The Running Black Hole

So I haven't been here in awhile. I'd like to blame something. First there is my job, which prohibits me from surfing the internet all day and following twitter, thus digging up some juicy little tidbits on which to comment. Then, there's been all this moving business, with weekends spent looking for houses, packing, moving, unpacking, and arranging the house.

And also there's the running. I don't spend that much of my time running, actually, but now all my blogging efforts have been concentrated here, and that's not even up-to-date. Nevertheless, this marathon training thing has been sucking up a lot of my time. I am currently in Week 12 of my 18 week marathon training program, and I really started before that, because my half marathon training program started several weeks earlier. So basically I've been following a training program for four straight months. And I don't miss runs. I might miss cross training and strength training (and often do), but I make sure to get all my runs in one way or another. After all, I only run 3 times a week.

I selected the Big Sur Marathon to be my first, as one of my very favorite things about running happens to be beautiful scenery, and I figured Big Sur would offer it up in plenty. Then there would be the 2 mile climb up to Hurricane Point, with the tuxedoed piano player at the grand piano by the Bixby Bridge at mile 13.1 - halfway. The last half of the marathon would be slightly less hilly, slightly downhill, and ending in Carmel. I would train lots of hills to prepare for this tough race because I wanted the epic beauty.

And then the Pacific Coast Highway had to go and collapse this week, turning the marathon into an out and back course that ends north of the Bixby Bridge. So only half as much gorgeous scenery, no epic climb up to Hurricane Point, no viewing of the iconic Bixby Bridge. Totally not what I'd envisions for my first marathon. And yet, I've sunk a couple hundred dollars into it, so it would be silly to change plans now. And I'm sure it will still be better than the Avenue of the Giants Marathon, what with its two out and back courses and essentially the same view the whole time. (I actually quite enjoyed the half, but wouldn't want to double it.)

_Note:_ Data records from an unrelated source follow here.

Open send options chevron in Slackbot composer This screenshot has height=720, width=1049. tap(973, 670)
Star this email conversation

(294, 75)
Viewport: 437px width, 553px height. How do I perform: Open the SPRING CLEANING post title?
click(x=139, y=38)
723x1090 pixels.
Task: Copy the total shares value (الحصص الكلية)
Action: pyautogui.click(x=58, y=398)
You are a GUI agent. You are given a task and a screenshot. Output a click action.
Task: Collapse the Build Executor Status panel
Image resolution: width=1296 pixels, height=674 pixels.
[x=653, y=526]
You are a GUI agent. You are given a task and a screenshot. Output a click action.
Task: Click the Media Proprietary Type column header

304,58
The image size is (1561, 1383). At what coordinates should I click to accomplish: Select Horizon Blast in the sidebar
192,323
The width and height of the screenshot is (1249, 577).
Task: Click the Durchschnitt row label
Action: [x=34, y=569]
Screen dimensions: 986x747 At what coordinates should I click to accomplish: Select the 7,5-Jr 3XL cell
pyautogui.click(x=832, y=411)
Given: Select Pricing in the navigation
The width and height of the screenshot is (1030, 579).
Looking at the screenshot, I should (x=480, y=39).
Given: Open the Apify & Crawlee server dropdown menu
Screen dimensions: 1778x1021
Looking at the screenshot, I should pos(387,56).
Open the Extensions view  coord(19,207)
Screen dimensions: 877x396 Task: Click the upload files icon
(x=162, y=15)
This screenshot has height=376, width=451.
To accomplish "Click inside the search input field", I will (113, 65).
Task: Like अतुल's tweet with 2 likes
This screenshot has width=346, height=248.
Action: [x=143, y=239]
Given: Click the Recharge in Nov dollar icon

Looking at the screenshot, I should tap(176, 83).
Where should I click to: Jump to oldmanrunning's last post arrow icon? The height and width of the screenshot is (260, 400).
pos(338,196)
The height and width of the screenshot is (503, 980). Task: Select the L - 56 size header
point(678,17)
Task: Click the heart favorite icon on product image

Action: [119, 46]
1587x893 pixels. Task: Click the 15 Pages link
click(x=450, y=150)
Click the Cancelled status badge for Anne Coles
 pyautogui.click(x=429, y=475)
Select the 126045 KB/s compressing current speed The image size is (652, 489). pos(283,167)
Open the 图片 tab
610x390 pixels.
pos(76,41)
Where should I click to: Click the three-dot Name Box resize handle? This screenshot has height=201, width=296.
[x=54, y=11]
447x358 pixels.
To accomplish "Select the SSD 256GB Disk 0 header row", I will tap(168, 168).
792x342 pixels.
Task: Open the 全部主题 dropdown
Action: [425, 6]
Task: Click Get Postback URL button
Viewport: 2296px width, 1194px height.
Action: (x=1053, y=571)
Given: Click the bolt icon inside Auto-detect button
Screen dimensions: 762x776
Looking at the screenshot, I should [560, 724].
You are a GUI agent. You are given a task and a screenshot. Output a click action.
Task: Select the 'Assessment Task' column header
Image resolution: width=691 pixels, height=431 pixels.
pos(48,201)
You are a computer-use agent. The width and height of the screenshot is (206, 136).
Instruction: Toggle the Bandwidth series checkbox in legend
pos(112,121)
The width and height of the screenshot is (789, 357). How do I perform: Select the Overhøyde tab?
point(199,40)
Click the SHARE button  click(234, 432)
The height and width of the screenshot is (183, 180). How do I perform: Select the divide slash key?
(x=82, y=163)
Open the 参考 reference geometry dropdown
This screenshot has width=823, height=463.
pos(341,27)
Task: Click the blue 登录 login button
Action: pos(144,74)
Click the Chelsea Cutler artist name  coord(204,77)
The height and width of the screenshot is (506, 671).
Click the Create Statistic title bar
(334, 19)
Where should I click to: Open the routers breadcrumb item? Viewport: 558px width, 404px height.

So I guess I'm a little depressed. I've sunk 12+ weeks into this thing already, and now my main event won't live up to my expectations. And the last week has been ridiculously rainy. Two of my three runs were completed in downpours for at least part of the miles. That means clothes soaked at all layers. And cold hands as it turns out - so cold I could barely eat my sport beans. While the 6 mile run was tolerable, by the end of my 13.1 mile run today, I was extremely cold and sad. That's right, I ran a half marathon - at 2:10, faster than 3 of my previous races.

So anyway, that's my life right now. I'm seriously thinking of traveling somewhere warm next weekend so I can run my 18 miles in the sun. I'm that desperate.